** EXERCISE **
Which lines in the data contain the word "русской"? Please copy each of them.

** DATA UNDER STUDY **
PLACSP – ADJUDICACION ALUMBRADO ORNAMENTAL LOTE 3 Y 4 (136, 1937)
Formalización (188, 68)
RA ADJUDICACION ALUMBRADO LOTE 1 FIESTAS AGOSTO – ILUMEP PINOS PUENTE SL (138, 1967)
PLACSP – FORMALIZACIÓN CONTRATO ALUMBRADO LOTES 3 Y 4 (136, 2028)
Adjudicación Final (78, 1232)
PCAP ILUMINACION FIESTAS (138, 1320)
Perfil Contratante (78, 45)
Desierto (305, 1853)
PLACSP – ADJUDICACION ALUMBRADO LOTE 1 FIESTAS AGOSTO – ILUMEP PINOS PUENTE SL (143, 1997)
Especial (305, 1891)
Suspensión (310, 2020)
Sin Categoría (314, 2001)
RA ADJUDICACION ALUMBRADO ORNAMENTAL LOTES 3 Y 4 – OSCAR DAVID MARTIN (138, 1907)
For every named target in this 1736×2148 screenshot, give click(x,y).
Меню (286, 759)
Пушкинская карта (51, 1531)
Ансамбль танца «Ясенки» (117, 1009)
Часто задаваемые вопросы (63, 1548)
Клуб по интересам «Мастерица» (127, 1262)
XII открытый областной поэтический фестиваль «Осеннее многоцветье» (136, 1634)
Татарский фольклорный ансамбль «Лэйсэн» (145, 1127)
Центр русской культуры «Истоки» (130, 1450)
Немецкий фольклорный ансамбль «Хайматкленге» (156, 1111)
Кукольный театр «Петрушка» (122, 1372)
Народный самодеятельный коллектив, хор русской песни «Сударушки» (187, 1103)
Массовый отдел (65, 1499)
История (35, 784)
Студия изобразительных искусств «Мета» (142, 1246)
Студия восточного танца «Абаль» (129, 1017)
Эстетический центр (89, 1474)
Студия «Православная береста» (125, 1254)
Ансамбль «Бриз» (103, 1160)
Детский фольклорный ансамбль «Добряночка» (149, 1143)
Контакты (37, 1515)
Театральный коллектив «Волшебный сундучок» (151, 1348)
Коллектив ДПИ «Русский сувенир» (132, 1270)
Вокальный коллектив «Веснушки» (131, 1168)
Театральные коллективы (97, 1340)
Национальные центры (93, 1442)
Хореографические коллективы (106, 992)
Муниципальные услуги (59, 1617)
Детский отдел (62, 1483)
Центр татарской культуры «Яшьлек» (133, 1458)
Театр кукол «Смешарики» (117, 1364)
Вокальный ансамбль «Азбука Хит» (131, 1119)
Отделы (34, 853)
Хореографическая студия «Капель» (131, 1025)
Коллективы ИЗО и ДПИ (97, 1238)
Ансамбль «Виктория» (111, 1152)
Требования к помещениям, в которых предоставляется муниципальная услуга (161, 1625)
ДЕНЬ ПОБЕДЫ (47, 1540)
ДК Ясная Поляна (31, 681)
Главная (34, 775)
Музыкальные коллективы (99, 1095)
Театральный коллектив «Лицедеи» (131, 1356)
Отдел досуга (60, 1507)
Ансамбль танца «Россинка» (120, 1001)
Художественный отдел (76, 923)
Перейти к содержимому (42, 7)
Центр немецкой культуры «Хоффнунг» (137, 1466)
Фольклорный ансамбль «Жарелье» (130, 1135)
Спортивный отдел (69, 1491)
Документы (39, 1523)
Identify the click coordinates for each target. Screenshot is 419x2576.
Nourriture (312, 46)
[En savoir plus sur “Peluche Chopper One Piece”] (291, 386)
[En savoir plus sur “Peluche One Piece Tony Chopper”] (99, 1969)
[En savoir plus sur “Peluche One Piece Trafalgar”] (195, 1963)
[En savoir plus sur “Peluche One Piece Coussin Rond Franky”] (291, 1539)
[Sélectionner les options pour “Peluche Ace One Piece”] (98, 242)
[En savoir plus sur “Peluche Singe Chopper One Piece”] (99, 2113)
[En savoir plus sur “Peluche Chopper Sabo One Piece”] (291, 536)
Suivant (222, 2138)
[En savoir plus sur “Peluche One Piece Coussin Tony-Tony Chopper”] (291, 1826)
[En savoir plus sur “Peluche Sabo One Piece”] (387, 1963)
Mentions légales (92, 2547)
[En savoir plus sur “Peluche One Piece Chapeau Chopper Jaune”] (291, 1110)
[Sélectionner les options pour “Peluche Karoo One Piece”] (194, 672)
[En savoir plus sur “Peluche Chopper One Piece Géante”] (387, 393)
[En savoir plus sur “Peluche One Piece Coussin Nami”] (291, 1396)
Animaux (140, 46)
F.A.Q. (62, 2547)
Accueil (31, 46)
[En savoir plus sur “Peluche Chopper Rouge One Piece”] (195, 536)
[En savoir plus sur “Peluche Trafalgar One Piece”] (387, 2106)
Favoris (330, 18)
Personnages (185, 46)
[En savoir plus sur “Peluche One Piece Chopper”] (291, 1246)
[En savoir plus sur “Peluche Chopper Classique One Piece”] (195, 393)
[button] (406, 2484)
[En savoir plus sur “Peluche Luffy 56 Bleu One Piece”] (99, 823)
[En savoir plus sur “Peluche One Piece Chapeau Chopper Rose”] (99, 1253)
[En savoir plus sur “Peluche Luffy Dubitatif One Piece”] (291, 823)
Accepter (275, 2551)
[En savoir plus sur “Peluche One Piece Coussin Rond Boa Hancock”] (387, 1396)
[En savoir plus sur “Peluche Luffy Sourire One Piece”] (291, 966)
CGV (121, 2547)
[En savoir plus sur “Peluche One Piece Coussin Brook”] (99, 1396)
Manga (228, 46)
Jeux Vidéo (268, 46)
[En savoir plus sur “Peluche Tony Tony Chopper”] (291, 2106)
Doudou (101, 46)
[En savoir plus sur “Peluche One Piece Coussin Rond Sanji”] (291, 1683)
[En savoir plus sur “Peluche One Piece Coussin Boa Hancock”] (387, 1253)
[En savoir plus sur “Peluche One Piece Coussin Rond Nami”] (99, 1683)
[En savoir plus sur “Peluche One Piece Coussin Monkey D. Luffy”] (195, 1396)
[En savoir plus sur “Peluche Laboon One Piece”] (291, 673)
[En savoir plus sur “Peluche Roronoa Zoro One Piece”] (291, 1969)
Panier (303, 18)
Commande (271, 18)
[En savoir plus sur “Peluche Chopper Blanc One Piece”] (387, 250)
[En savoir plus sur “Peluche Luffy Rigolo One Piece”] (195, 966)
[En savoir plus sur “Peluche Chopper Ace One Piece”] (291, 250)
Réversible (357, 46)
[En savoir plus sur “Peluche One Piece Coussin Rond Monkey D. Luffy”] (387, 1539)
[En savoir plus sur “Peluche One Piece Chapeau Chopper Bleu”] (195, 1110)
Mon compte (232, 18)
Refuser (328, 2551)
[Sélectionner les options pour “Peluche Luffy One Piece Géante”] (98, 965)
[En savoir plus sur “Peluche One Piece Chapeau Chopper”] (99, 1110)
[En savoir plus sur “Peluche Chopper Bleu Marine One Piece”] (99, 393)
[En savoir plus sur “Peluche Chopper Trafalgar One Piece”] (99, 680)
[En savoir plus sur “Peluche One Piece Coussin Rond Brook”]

** FINISHED TASK **
Центр русской культуры «Истоки» (130, 1450)
Народный самодеятельный коллектив, хор русской песни «Сударушки» (187, 1103)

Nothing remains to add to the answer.